Exercise directions —
Produce a faithful copy of every record below, without the pictures.

=== Section Start ===

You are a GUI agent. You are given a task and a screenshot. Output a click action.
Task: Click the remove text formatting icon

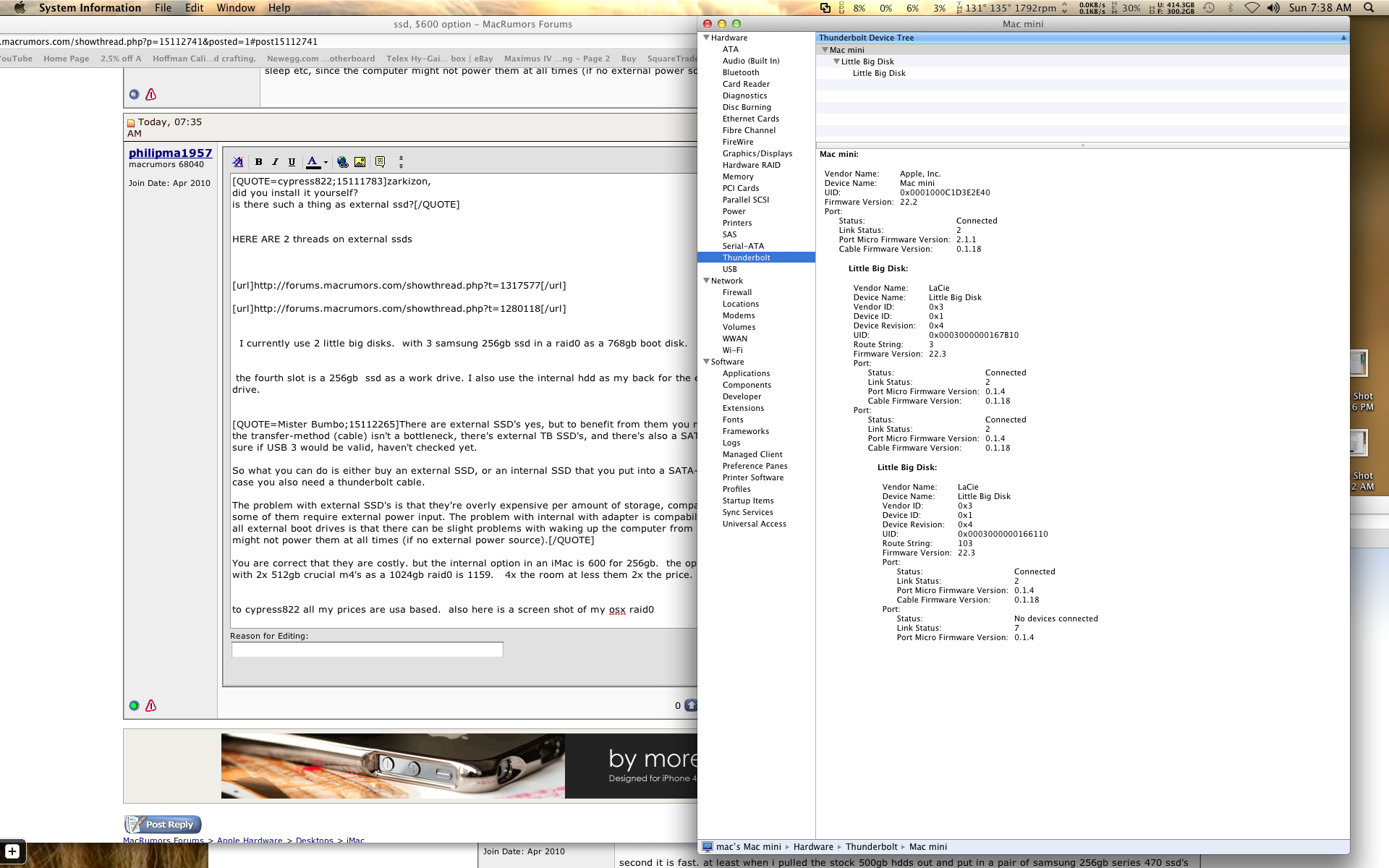click(238, 162)
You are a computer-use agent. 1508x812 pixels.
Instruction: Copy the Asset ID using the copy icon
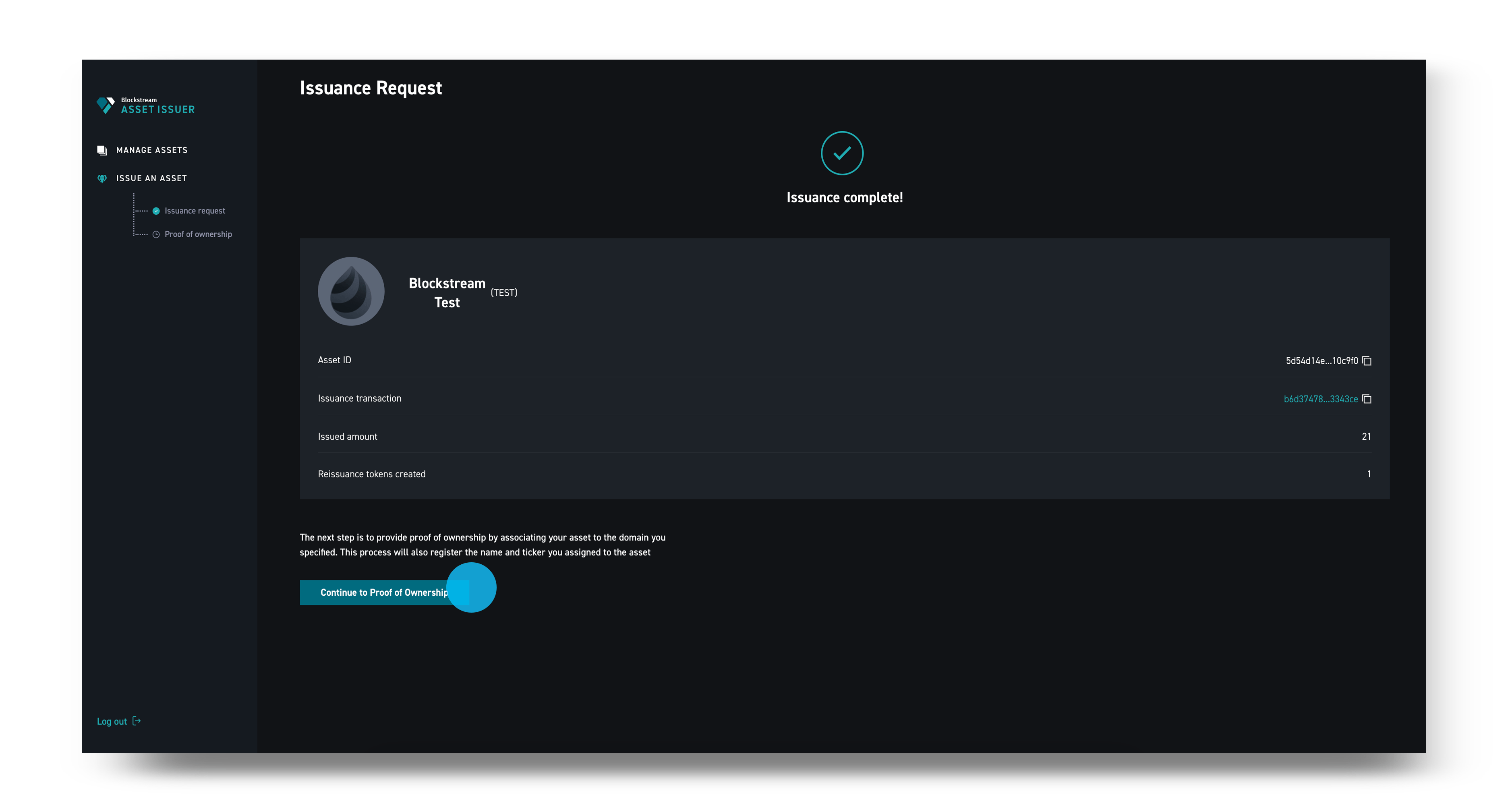pyautogui.click(x=1367, y=360)
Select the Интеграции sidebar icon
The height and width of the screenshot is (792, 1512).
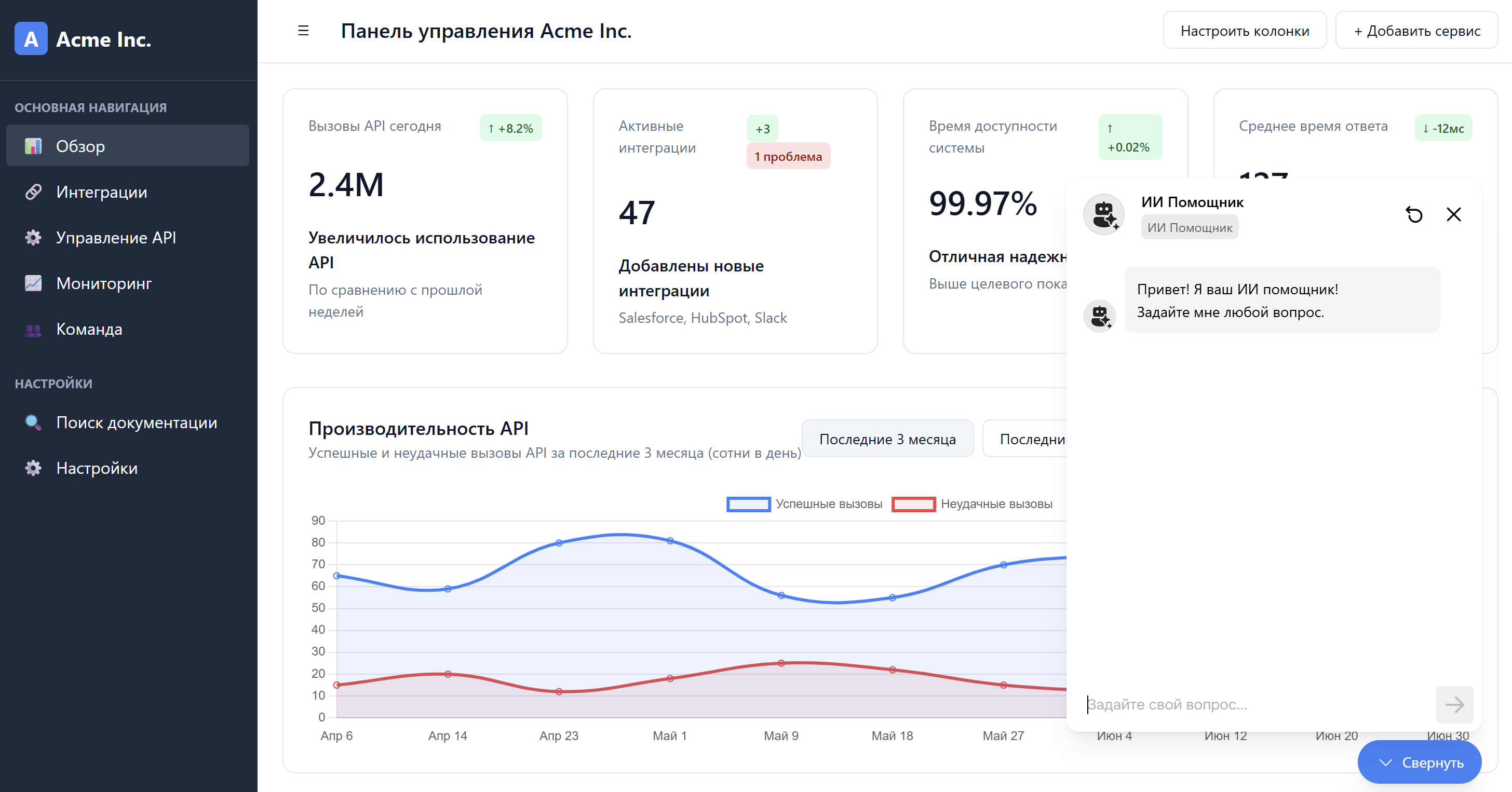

=== Section End ===

Exercise response —
You are a GUI agent. You are given a task and a screenshot. Output a click action.
Task: Click the remove text formatting icon

click(238, 162)
You are a computer-use agent. 1508x812 pixels.
Instruction: Copy the Asset ID using the copy icon
pyautogui.click(x=1367, y=360)
Select the Интеграции sidebar icon
The height and width of the screenshot is (792, 1512).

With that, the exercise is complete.